OK, first, table size has nothing to do with checkpoint segments and all that. If you are getting warning about "too many checkpoints are occuring" in your PostgreSQL log, it's a separate issue which requires proper memory management.
PostgreSQL works in a way that allows full, serializable transactions, and to do that, "dead tuples" are created. Typically, this would happen when you update or delete records. Another situation which may take up table size with dead records is using COPY to insert data, where the copy fails. The records that were inserted up to that point are marked "dead" because the whole COPY is considered one transaction so it's all-or-nothing. Failed triggers and constraint violations etc., cause the same thing.
Basically, those dead tuples are marked "unusable" but still take up space. Then a VACUUM reclaims them for re-use. There are, however, two types of VACUUM. The normal version of VACUUM, which is also used by the auto-vacuum daemon, simply marks the tuples as re-usable. This prevents the need to lock the table and allows other operations to continue normally. However, this means the space is not reclaimed to the operating system and the size of the table does not decrease. New inserted tuples, however, will not take up new space from the operating system but use the reclaimed space.
The other type of VACUUM is VACUUM FULL, which locks the table and reclaims the space back into the operating system.

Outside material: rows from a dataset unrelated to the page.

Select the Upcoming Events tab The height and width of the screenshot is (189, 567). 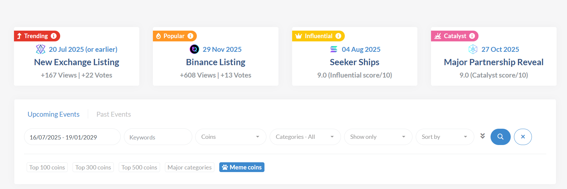click(53, 114)
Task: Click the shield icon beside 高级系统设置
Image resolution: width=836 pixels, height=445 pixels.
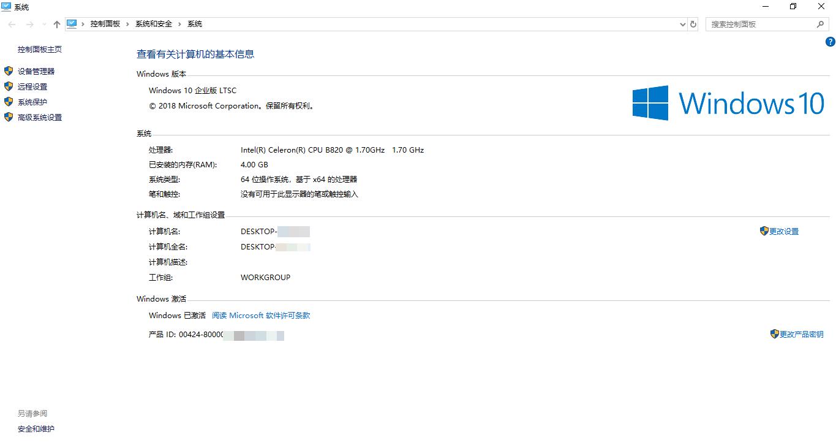Action: coord(8,117)
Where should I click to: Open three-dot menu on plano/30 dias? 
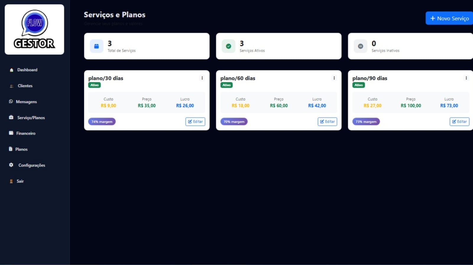point(202,78)
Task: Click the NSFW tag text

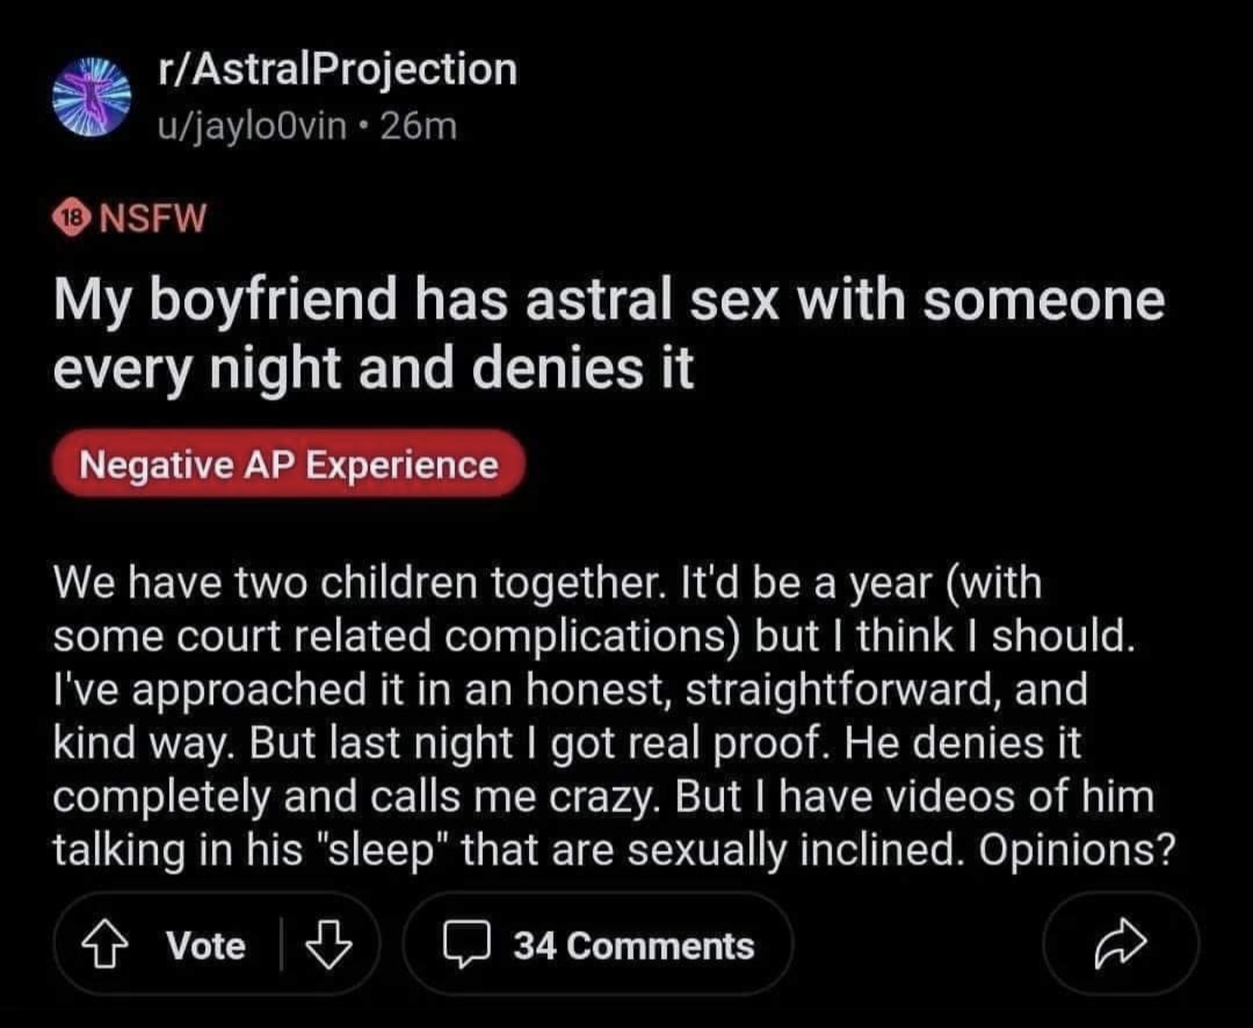Action: tap(154, 218)
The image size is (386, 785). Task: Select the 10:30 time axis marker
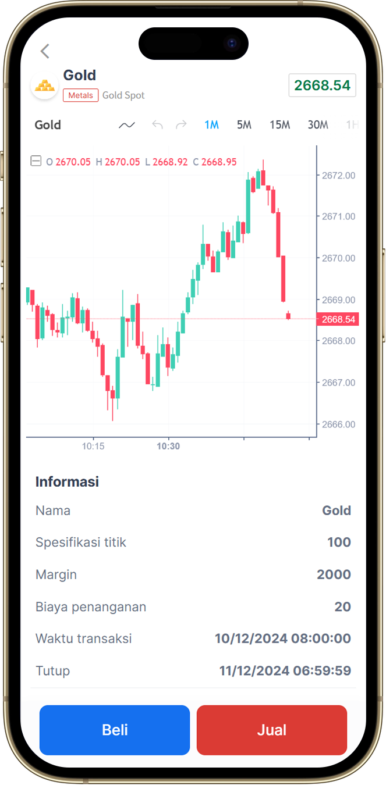[168, 447]
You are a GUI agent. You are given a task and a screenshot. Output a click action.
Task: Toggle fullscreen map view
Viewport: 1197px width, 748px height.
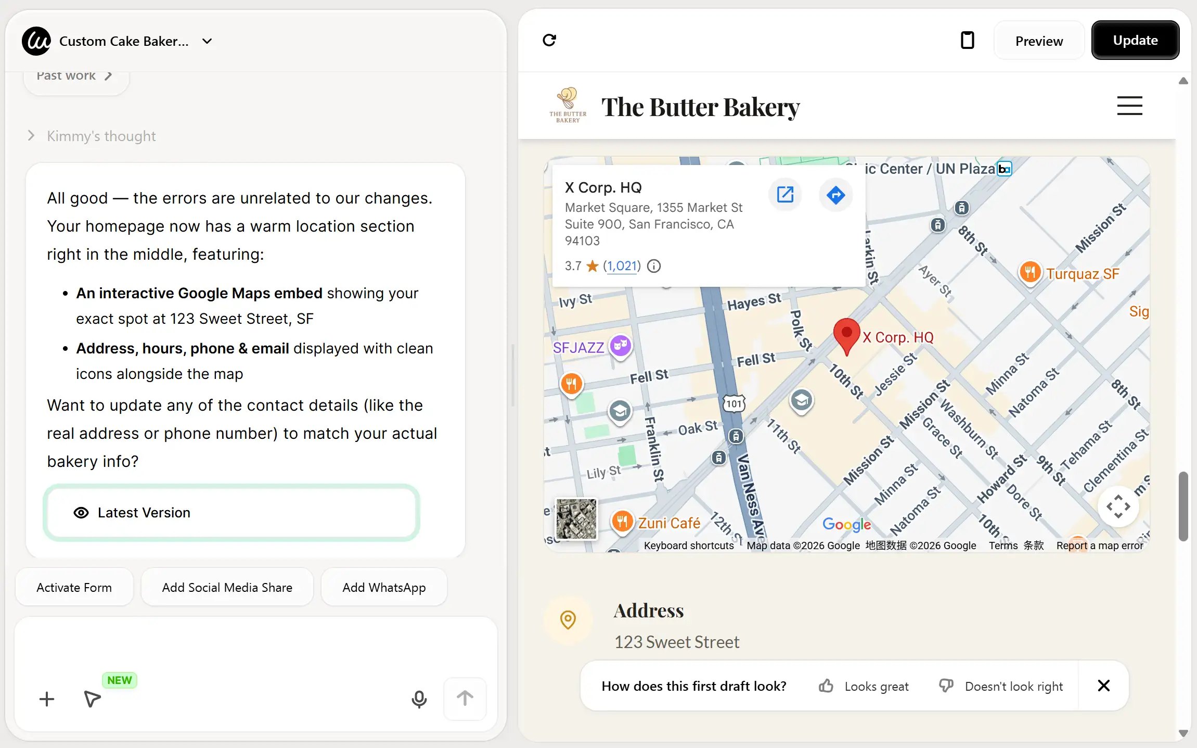(x=1118, y=506)
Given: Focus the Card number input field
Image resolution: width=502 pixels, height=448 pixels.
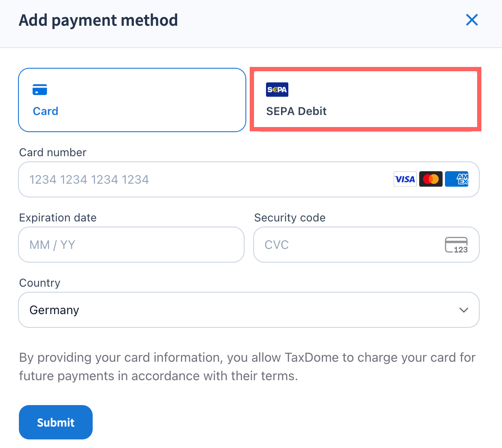Looking at the screenshot, I should coord(206,179).
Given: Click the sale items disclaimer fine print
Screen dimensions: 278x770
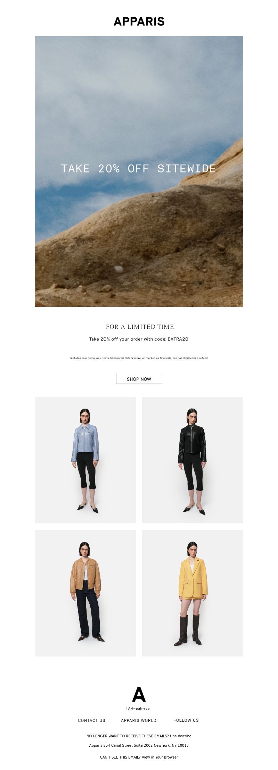Looking at the screenshot, I should tap(139, 358).
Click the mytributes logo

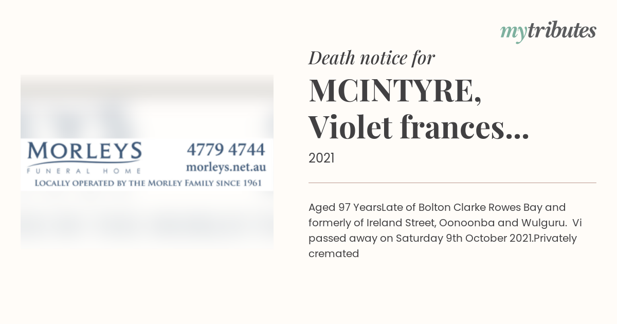[x=548, y=31]
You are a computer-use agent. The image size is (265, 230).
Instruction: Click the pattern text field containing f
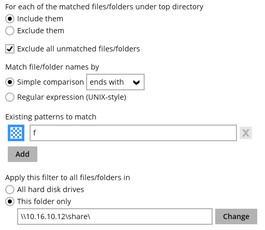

Versions of PostgreSQL before 9.x have an issue of table bloat. This happens when the auto vacuum - or even manual vacuum - cannot reclaim the space, because it can't map all the tuples properly into a hash map, which is part of the process. You'll typically get a warning saying "relation "public.foos" contains more than "max_fsm_pages" pages with useful free space. HINT: Consider using VACUUM FULL on this relation or increasing the configuration parameter "max_fsm_pages"." VACUUM then gives up, and the tuples are never reclaimed, and as more tuples are inserted and updated, more and more unused tuples are created - which in turn deteriorates system functionality. There are ways to prevent this, by increasing the max_fsm_pages parameter, or by doing an occasional cleanup on tables that frequently bloat. Starting in version 9, PostgreSQL uses a different method and this type of bloat is less likely to happen.
By the way, a VACUUM FULL is not recommended. It's a very slow process, which leaves the table locked for a long while and consumes lots of resources. If you need to give your table a good diet, there are other ways - such as recreating the table from scratch. If you have enough disk space to keep two of the table, it's better to do it this way, and I found that the easiest way is to do an ALTER TABLE CLUSTER ON index_name, where index_name is the table's most frequently used index. This command is actually used to optimize the table for ORDER BY queries with that index. But what it actually does is re-order all the in-use tuples of the table in a new space, and then throw out the old tuples, which amount to the same thing as VACUUM FULL in a lot less time (but more space used while the operation takes place).
A similar issue can happen with the indices, and you can run a REINDEX to recreate them.